TEXT SECTION:
TerraPower in deal with Meta for eight Natrium 345 MW nuclear plants

Reactor Design & Technology

  • Natrium is described as a sodium-cooled fast reactor with molten salt used for energy storage, not as a full molten-salt-fuel reactor.
  • Some participants conflate sodium and “molten salt”; others clarify sodium is a liquid metal coolant while heat is stored in molten salt “thermos” tanks.
  • Comparisons are made to prior troubled sodium fast reactors (Superphénix, Monju), with concerns about sodium’s reactivity, corrosion, and long-term maintainability.
  • Several commenters argue thorium/molten-salt (LFTR/MSR) designs are inherently safer and more scalable, but acknowledge they remain mostly experimental.

Regulation, Timelines, and Feasibility

  • Many doubt the claim that a demo reactor in 2031 can be followed by 8 commercial units by ~2032, citing historic nuclear delays.
  • One side argues the new combined construction/operating license should prevent “built but never operated” plants; others note this is unproven and previous “streamlined” processes also lagged.

COLLECTED DATA:
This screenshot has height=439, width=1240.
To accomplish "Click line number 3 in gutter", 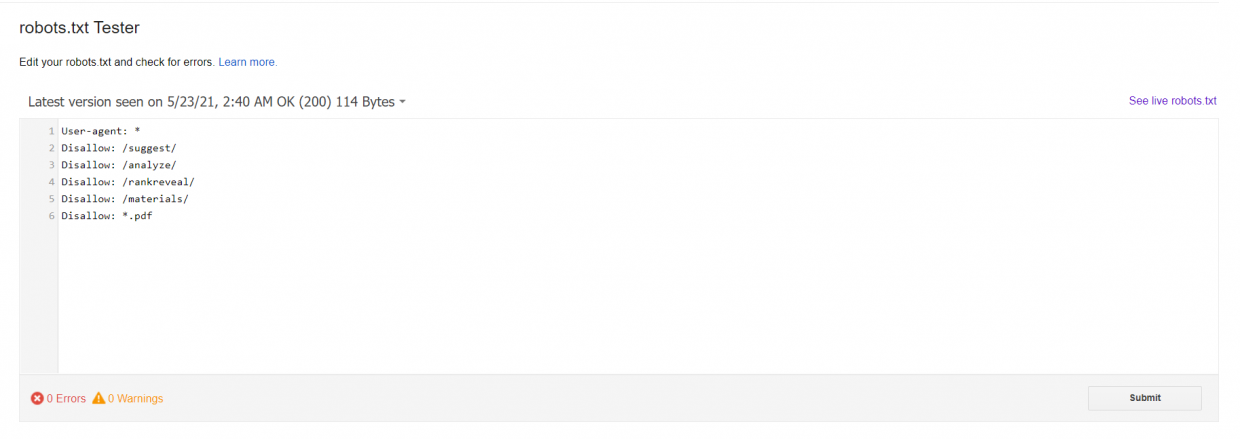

PROBLEMS TO WORK ON:
- A) According to the TerraPower summary, why do many doubt that a 2031 demo reactor can be followed by eight commercial units by about 2032? Answer in one to three sentences.
- B) Decide whether each statement agrees with the TerraPower summary. Answer yes or no for each, and quote the deciding words.
(i) Natrium is described as a full molten-salt-fuel reactor.
(ii) Commenters who favor thorium/molten-salt designs acknowledge that these designs remain mostly experimental.
(iii) The doubted claim places the demo reactor in 2031.
- C) In the TerraPower summary, reproduce everything from "TerraPower in deal" down to "full molten-salt-fuel reactor.".

COMPLETED EXERCISE:
- A) Many doubt the timeline because of historic nuclear delays. Those past delays make a demo in 2031 followed by eight commercial units by about 2032 seem unlikely.

- B)
(i) No: "not as a full molten-salt-fuel reactor."
(ii) Yes: "but acknowledge they remain mostly experimental."
(iii) Yes: "a demo reactor in 2031"

- C)
TerraPower in deal with Meta for eight Natrium 345 MW nuclear plants

Reactor Design & Technology

  • Natrium is described as a sodium-cooled fast reactor with molten salt used for energy storage, not as a full molten-salt-fuel reactor.